Martin Diehl sieht darin einen zentralen Stellhebel, um die Mehlproduktion in Bischheim künftig noch wirtschaftlicher zu gestalten. Im Fokus seiner Überlegungen steht der Proteinanteil des Weizens, der – entgegen der verbreiteten Annahme – nicht zwingend erforderlich für die Qualität von Backprodukten ist. Als Beispiel nennt Diehl Volumengebäcke wie Brot und Brötchen. In diesem Segment fand er in ersten Untersuchungen heraus, dass sich die notwendigen Volumina auch mit Weizensorten erzielen lassen, die weniger Protein als die bisher gebräuchlichen enthalten und damit bedarfsgerechter eingekauft werden können.
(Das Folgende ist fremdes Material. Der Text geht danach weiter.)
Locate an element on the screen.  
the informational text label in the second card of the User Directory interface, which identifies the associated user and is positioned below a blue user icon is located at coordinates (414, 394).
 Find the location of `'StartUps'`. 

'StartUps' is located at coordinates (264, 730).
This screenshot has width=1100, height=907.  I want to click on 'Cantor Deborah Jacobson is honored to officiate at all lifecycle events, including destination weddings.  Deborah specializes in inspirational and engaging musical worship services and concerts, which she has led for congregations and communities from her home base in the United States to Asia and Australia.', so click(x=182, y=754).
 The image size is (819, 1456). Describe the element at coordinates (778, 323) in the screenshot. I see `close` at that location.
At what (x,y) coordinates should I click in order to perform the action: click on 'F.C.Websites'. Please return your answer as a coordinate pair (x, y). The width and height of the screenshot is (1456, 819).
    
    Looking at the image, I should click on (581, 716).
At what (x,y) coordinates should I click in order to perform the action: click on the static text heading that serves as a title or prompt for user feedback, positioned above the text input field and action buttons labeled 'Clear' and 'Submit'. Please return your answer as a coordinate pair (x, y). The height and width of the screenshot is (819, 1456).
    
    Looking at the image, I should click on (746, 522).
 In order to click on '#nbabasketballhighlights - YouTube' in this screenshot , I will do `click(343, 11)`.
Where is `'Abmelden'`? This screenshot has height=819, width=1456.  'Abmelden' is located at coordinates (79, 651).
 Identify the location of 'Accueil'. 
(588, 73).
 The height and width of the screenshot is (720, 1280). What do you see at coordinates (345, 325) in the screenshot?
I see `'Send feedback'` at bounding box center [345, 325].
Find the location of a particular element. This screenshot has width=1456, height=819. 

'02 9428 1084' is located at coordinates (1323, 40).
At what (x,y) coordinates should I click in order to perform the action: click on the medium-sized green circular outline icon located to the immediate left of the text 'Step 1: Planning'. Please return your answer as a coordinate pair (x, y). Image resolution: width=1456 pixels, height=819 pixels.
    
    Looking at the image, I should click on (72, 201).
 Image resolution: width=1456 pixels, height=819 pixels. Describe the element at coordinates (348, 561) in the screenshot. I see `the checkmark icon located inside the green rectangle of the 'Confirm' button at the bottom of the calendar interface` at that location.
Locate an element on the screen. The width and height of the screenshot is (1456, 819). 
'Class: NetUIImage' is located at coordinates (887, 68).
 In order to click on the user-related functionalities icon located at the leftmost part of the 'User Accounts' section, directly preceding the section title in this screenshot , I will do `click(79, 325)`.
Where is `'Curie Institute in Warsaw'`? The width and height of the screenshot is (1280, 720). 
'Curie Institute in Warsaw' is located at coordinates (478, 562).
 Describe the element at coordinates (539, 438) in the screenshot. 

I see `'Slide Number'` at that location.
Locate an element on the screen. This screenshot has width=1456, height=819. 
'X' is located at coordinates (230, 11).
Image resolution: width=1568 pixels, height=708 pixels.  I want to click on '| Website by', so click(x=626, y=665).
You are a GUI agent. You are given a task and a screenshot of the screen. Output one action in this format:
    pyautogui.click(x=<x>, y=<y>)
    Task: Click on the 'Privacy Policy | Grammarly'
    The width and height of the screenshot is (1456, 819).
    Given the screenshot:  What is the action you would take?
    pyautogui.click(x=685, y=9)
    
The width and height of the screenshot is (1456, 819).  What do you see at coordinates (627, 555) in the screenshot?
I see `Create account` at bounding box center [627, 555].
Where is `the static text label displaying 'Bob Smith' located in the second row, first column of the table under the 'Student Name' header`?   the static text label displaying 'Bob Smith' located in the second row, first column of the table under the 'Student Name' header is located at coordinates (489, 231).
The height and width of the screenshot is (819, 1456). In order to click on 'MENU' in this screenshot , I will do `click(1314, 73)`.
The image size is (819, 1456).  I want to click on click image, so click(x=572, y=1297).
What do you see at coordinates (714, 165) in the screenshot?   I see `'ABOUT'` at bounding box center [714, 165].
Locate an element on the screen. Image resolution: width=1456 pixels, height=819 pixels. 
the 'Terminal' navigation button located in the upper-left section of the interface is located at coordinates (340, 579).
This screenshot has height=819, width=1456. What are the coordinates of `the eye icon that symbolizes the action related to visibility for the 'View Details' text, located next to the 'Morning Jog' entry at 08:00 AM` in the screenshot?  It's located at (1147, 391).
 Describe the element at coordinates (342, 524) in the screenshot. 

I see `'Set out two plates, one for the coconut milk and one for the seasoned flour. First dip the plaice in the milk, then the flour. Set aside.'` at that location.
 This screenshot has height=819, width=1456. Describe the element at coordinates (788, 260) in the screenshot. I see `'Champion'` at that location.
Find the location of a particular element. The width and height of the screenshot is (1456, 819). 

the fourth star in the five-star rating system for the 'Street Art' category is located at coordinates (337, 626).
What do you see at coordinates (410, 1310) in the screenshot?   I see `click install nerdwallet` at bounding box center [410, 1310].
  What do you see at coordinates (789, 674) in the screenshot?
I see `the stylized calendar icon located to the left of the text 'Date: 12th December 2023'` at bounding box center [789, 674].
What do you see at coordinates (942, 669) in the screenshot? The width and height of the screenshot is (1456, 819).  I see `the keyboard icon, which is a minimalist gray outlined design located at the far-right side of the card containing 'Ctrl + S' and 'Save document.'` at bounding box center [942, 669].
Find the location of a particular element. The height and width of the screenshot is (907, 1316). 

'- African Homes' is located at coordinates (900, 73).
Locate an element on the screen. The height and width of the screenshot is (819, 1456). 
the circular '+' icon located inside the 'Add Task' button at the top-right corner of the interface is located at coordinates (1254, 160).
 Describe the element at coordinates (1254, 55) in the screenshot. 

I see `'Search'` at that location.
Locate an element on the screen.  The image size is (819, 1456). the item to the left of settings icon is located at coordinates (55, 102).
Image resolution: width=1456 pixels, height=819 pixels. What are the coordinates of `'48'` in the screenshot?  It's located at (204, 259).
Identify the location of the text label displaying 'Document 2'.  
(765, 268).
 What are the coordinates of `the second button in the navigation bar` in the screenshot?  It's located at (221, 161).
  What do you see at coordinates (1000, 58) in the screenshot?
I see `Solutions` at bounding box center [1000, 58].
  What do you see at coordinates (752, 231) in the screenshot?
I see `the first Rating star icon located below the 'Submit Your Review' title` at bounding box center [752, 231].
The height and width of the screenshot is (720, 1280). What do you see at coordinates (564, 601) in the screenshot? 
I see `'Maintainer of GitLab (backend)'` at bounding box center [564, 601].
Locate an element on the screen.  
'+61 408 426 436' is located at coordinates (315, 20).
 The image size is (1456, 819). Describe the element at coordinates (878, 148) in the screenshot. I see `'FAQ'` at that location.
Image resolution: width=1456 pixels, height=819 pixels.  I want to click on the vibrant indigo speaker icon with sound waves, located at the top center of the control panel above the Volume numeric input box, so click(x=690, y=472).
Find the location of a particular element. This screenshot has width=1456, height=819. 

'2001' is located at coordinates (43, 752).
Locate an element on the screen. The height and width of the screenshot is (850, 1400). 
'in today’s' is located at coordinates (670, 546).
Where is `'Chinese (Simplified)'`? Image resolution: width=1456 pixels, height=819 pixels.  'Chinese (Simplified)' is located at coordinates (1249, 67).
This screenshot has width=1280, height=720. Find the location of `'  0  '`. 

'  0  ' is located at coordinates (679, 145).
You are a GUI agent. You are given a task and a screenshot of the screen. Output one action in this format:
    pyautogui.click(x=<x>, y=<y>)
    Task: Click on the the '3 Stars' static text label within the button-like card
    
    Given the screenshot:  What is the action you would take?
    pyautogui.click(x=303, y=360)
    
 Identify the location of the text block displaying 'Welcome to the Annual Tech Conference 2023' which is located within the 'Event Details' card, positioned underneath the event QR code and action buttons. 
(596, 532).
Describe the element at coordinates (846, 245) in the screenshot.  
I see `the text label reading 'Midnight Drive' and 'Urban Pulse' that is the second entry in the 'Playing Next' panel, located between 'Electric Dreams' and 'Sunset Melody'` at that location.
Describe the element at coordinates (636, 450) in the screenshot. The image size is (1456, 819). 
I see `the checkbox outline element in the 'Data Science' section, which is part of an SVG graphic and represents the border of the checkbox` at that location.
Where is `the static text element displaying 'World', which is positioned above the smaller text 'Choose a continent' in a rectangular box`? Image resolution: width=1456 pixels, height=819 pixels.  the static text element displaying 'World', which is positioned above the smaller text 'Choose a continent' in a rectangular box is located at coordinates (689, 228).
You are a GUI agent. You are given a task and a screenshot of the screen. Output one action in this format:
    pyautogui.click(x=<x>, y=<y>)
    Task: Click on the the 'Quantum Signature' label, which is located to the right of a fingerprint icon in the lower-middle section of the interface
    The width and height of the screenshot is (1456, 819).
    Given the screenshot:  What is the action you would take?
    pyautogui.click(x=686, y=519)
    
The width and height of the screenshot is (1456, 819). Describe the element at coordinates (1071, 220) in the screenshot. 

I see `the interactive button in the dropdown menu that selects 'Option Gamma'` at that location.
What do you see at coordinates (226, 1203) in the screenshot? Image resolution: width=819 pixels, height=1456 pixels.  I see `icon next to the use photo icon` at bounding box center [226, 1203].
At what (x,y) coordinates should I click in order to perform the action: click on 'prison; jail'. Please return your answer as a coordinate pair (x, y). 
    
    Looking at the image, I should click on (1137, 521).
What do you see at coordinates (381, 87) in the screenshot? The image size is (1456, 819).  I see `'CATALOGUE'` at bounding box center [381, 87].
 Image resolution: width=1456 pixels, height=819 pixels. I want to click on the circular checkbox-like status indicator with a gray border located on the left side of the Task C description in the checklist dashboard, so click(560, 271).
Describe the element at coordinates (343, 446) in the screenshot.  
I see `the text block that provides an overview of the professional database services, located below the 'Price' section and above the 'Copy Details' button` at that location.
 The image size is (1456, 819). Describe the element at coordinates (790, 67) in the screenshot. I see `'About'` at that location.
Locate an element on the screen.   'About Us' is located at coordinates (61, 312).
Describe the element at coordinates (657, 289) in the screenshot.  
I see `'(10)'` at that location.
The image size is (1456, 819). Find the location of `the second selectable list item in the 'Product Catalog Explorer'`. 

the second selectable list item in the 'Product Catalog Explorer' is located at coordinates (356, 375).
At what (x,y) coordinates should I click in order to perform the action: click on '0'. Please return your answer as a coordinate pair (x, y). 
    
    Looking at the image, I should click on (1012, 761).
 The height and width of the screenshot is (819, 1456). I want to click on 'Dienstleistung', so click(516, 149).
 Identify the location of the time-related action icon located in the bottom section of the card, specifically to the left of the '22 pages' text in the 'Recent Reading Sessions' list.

Diese Ergebnisse sollen in Form einer offiziellen Studie verifiziert und dabei diejenigen Weizensorten identifiziert werden, die geeignet sind, Protein-Quantität durch Protein-Qualität auszugleichen. Künftig auch in der Getreideannahme der Kupfermühle eingesetzt, soll es die NIR-Online-Prozessanalytik ermöglichen, diese preisgünstigeren, aber nicht weniger leistungsstarken Weizensorten gleich bei der Lieferung zu separieren. „Wenn wir bei 200.000 t jährlich eingekauftem Getreide nur 1 - 2 % davon optimieren und die Aufschläge für die teureren Weizensorten einsparen können, hat sich die Anschaffung des neuen Büchi NIR-Online-Geräts innerhalb nur einer Ernte amortisiert.
Das Mühlenunternehmen
„Mehl und Malz aus Rheinhessen/Pfalz“ lautet der Slogan der Bindewald GmbH, die Mühlen und Mälzereien in Bischheim, Kirchheimbolanden und Wiesenttal unterhält – also inmitten eines der fruchtbarsten Getreideanbaugebiete Südwestdeutschlands. 1871 gegründet, beliefert das Unternehmen heute europaweit zahlreiche Bäckereien, Einzelhändler sowie Kunden aus der Lebensmittel- und Getränkeindustrie. Dafür ist Bindewald mit einem eigenen Fuhrpark unterwegs. Das Produktspektrum ist äußerst breit und reicht von klassischen Mehlen und Malzen bis hin zu Spezialmischungen, die auf die individuellen Kunden-wünsche zugeschnitten sind.